# Raw marrow bones vs cured marrow bones



## mustluvgoldens (Feb 5, 2011)

*Stick with Raw*

Funny I saw this post after coming home with 6 nice fresh raw bones for my two. Never have any problems with them but did with the cured. Also have heard they can splinter. Not sure about that, but I stay away from them. I make mine stay outside too with lots of water. Fetch the raw!


----------



## Bender (Dec 30, 2008)

I gave up on the smoked/cured bones since anything like that caused some sort of issue out of one end or the other. Is there somewhere you can crate him with his raw bones, or will he stay on a mat with them?

My guys get their bones in their crates, Bender gets them in the mud room.


----------



## babbs (Feb 9, 2010)

Ah the benefit of living in Florida. Sorry about that one.


----------



## Blondie (Oct 10, 2009)

I gave Maggie raw bones and she got diarrhea. I give her the cured ones, no problems!


----------



## marshab1 (Aug 28, 2006)

I gave up on the cured ones because no matter which ones I bought Tinkerbell could start breaking pieces off in about 10 minutes. We give her raw marrow bones now and have no problems. I give them to her frozen so they don't make a mess on the floor.


----------



## jmamom (Dec 3, 2009)

I bought a fleece crate pad and that's where Josie chews her bones in the house. It's easy to throw in the wash, and she learned really quickly that was the spot for her bones. I've only tried the raw bones, never the cured, they just looked icky to me for some reason. Sorry he wasn't feeling well


----------



## C's Mom (Dec 7, 2009)

I give Cocasse the cured one but he isn't a heavy duty chewer. I also keep an eye out and listen while he's eating. I also scoop out some of the marrow before giving it to him.
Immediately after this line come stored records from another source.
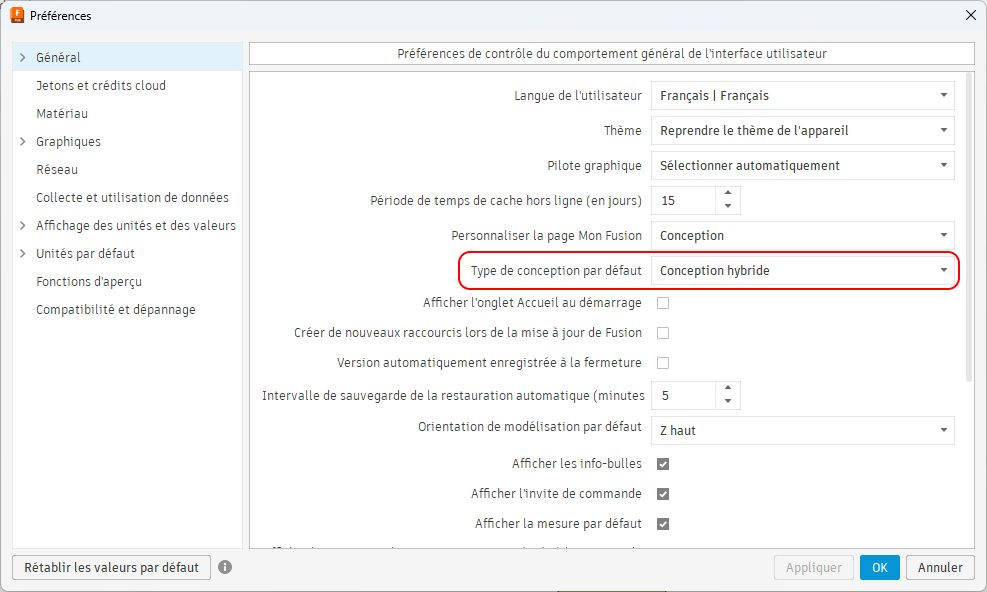Open the Thème dropdown list
This screenshot has height=592, width=987.
(802, 131)
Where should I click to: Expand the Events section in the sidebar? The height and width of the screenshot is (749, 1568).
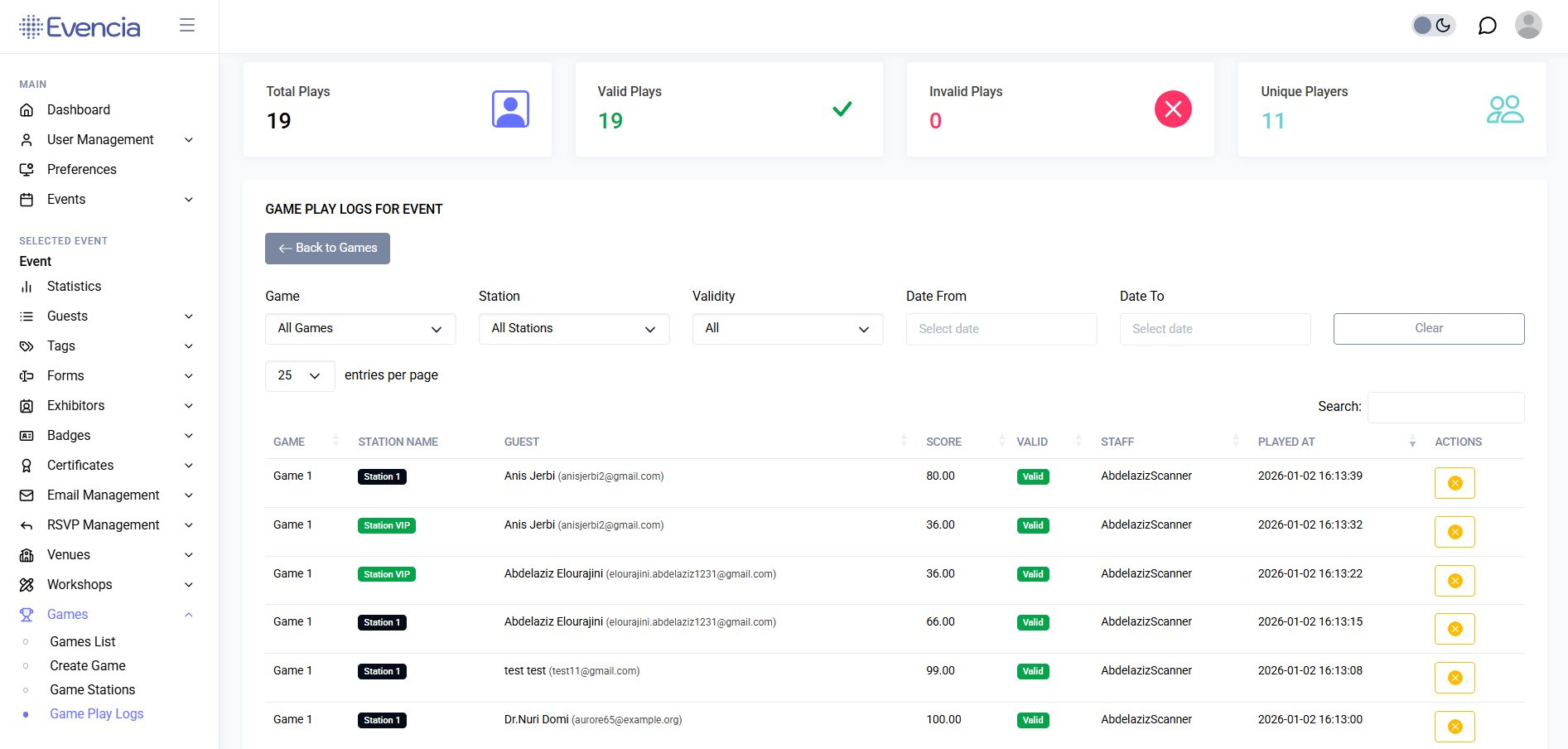pos(189,200)
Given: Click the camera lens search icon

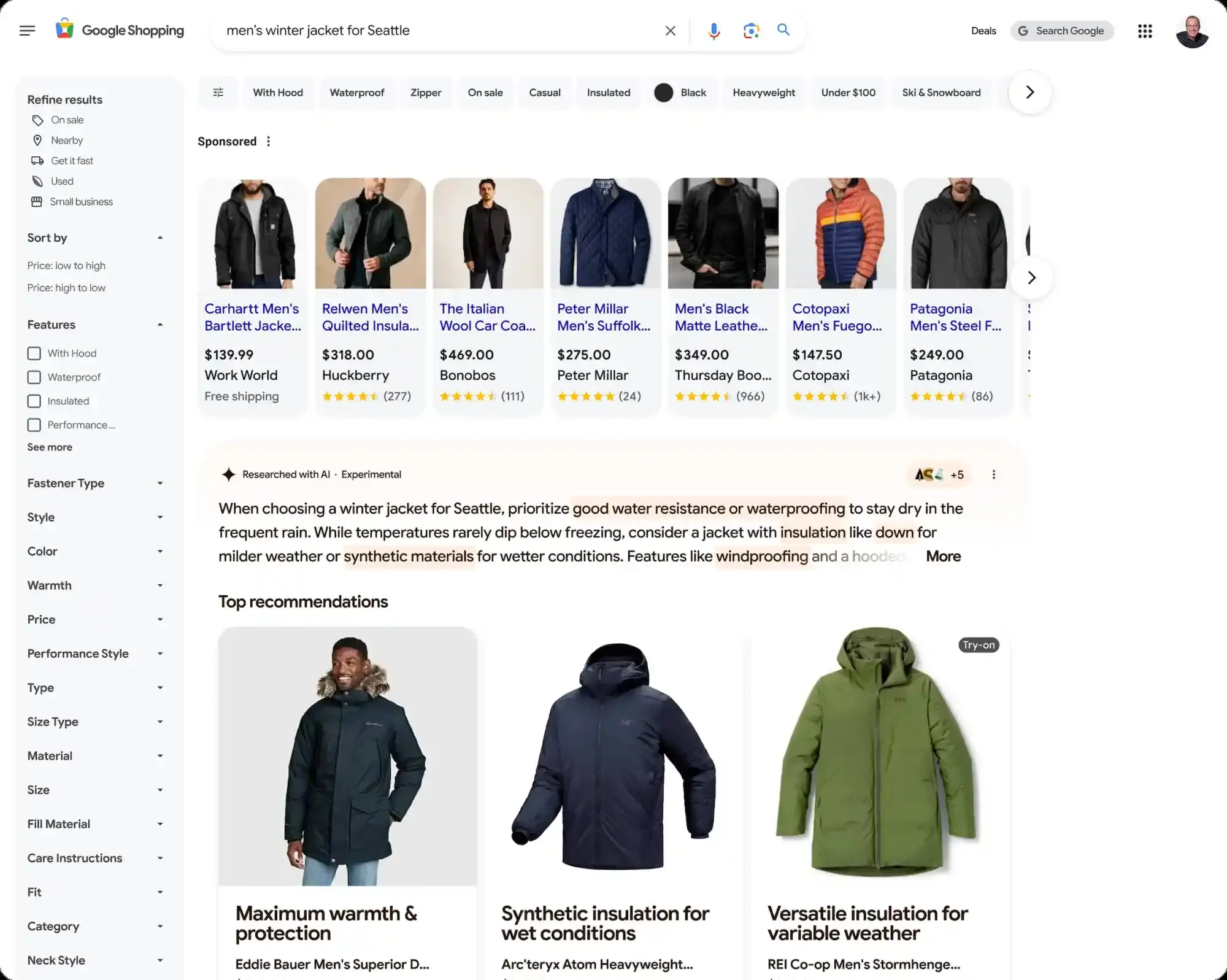Looking at the screenshot, I should pos(749,30).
Rangers mom - I'd let him have it, build up to it and then once its empty freeze it with ground up raw food to keep him busy another day.

PS: whenever I am at the meat section of the grocery store and see meat/chicken cuts I otherwise wouldn't be eating I always think of you and Ranger and how much fun you would probably have buying the stuff.


----------



## Ranger (Nov 11, 2009)

Hmmm...lots of ideas. I think I'll give the two cured ones to Blue (since he can handle them) and stick with the raw ones. I'm never as happy feeding the cured ones, since as many of you said, they can splinter a little. Plus they seem to get ranger's bed disgustingly dirty. There's spots all over that I can't vaccuum off and they didn't come off in the wash either. (This would be his new bed, of course). 

Maybe I'll get a sheet to cover his bed and let him eat his raw ones inside. He knows he has to be off the hardwood when he eats his bones so it shouldn't be too hard to get him to stay on a sheet. I hope. Sometimes when I think something is easy to teach him, he doesn't get it at all.

C's Mom - too funny! I went to two supermarkets today (one for me, one for ranger) and there was a package of an unidentified meat and someone was asking what it was. Without thinking, I piped up "That looks like a beef kidney" and it was. Blech.


----------



## Wimbles (Mar 25, 2010)

If it's to cold or wet outside Hector has his bones on a settee in the sun room which is covered with an old throw. Once he's finished it just gets chucked in the washing machine till the next time he has a bone and we cover it again. It's worked so far! He takes his breakfast carcasses here too if it's pouring with rain otherwise he take them into the garden to eat.


----------